Gemeinsame Mitteilung: Durchsuchungsbeschlüsse gegen den illegalen Handel mit Betäubungsmitteln vollstreckt
Pressemitteilung Nr. 98 vom 10.06.2026
Polizei und Staatsanwaltschaft Berlin vollstreckten gestern mit rund 250 Einsatzkräften aus Berlin, Sachsen und Brandenburg insgesamt 16 Durchsuchungsbeschlüsse in den Stadtteilen Schöneberg, Neukölln, Reinickendorf, Wedding, Friedrichshain, Charlottenburg-Nord, Wilmersdorf, Tempelhof, Moabit sowie in Chemnitz/Sachsen, Potsdam/Brandenburg und im brandenburgischen Landkreis Havelland.

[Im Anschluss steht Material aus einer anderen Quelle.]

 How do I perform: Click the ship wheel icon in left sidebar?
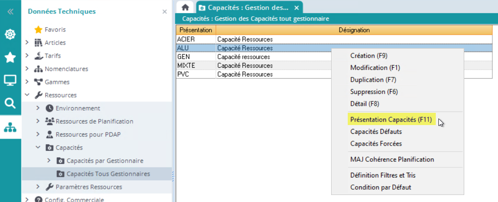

Vorausgegangen sind seit Januar diesen Jahres umfangreiche Ermittlungen durch das zuständige Fachkommissariat der Polizeidirektion 5 (City) sowie der Abteilung für organisierte Kriminalität der Staatsanwaltschaft Berlin gegen einen 19-Jährigen, der mutmaßlich im unteren Segment der Hierarchie eines Netzwerks im illegalen Betäubungsmittelhandel eingebunden war. Der Beschuldigte steht im Verdacht, gemeinsam mit verschiedenen Personen in über 400 Fällen sogenannte Koks-Taxi-Fahrer mit Drogen versorgt zu haben, zum Beispiel mit Kokain und Cannabis. Bei den gestrigen Maßnahmen fanden die Einsatzkräfte in den Durchsuchungsorten unter anderem rund 1,3 Kilogramm Kokain, rund 20 Kilogramm Cannabis, mehrere Hundert Verkaufseinheiten mit Ketamin, MDMA und Ecstasy, über 1,9 Kilogramm Haschisch, diverses Verpackungsmaterial, Technik sowie Bargeld in fünfstelliger Höhe und beschlagnahmten alles. Zudem sind zwei Personenkraftwagen als Tatmittel sichergestellt worden. In den verschiedenen Orten
trafen die Einsatzkräfte insgesamt 17 Personen an und stellten deren Identitäten fest.
Vier Personen wurden festgenommen, in Polizeigewahrsam gebracht und dort dem Fachkommissariat überstellt. Alle Vier werden heute einem Ermittlungsgericht zum Erlass von Haftbefehlen vorgeführt. Die Ermittlungen dauern an.